EPA Finalizes Rule Strengthening Transparency in Pivotal Science Underlying Significant Regulatory Actions and Influential Scientific Information
WASHINGTON (January 5, 2021) — Today, the U.S. Environmental Protection Agency (EPA) announced the finalization of a rule to strengthen the transparency of its significant regulatory actions and influential scientific information. The transparency provisions in this rule build upon data sharing efforts in the federal government, EPA, and the scientific community and provide incremental progress toward the Agency’s goal of greater transparency.
This rule establishes that when promulgating significant regulatory actions or developing influential scientific information, EPA will give greater consideration to studies where the underlying dose-response data are available in a manner sufficient for independent validation. This rulemaking does not require the release of Personally Identifiable Information (PII) or Confidential Business Information (CBI) nor does it require EPA to collect, store, or publicly disseminate any PII/CBI data underlying pivotal science.
“I fundamentally believe that the American public has a right to know about EPA’s regulations and their scientific underpinnings,” said EPA Administrator Andrew Wheeler. “No one should be afraid of being transparent, especially if individual privacy is protected. Increased transparency has strengthened the Agency’s credibility with the public in the past, and I intend for this rule to do the same as we move forward.”
This is a rule of EPA internal procedure and does not direct the actions of any third parties. More specifically, the rule:
- States that EPA shall give greater consideration to studies determined to be pivotal science where the underlying dose-response data are available in a manner sufficient for independent validation.
- Applies to only future significant regulatory actions and influential scientific information. This rule has no retrospective effect on existing regulations or influential scientific information.
- Applies to all dose-response data underlying studies used as pivotal science, regardless of when the study or the data was created.
- Does not require the release of PII and CBI.
- The rule also establishes requirements for the independent peer review of pivotal science. If the individual studies identified as pivotal science have already undergone journal peer review, EPA is not required to conduct a second review but can evaluate whether or not to initiate additional peer review, consistent with the OMB Bulletin for Peer Review.
- In addition, when proposing a significant regulatory action, the Agency is required to clearly identify and make publicly available the science informing the rule.
- Under certain criteria outlined in the rule, the Administrator can grant case-by-case exemptions to the requirements of this rule.
EPA is issuing this rule under its authority to promulgate housekeeping regulations governing its internal affairs.
House Committee on Oversight and Reform Ranking Member James Comer (KY-01): “I applaud President Trump and Administrator Wheeler for ensuring the EPA’s decision-making process is based on sound and transparent science. The EPA’s regulatory actions are often costly for American families and hamper small businesses with excessive red tape. Agencies like the EPA must use public and credible data when issuing any substantial regulatory decisions so Americans can decide if the regulation is justified. Clearly identifying scientific studies and making those conclusions publicly available will ensure any future regulatory action by the EPA comes with much needed transparency.”

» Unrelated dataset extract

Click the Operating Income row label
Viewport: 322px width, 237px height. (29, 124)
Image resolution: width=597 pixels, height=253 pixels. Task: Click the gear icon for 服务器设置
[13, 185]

House Committee on Science, Space, and Technology Ranking Member Frank Lucas (OK-03): “The EPA’s mission is to protect human health and the environment, and this work must be informed by transparent and robust scientific research. Transparency is essential to the scientific process and the foundation of public trust in policy decisions. This final rule allows for underlying data to be securely validated and evaluated by subject matter experts. I urge people to read the final rule as published. Administrator Wheeler and the EPA did extensive work developing this over the past two years, taking into consideration thousands of public comments. The final product takes the first steps towards greater trust and accountability in EPA’s decision making that impacts all Americans.”
House Committee on Energy and Commerce Ranking Member Cathy McMorris Rodgers (WA-05): “You can't expect people to believe in science if data is kept secret. It's impossible. Transparency, public access to underlying data, rigorous review are all key to building trust. That's why we've worked to end secret science at the EPA. Thank you to EPA Administrator Andrew Wheeler for his leadership on this important rule.”
This rule was proposed on April 30, 2018. On March 3, 2020, EPA announced a supplemental notice of proposed rulemaking that provided clarifications on certain terms and aspects of the 2018 proposed rule. This final rule addresses comments EPA received on the proposed rule and SNPRM.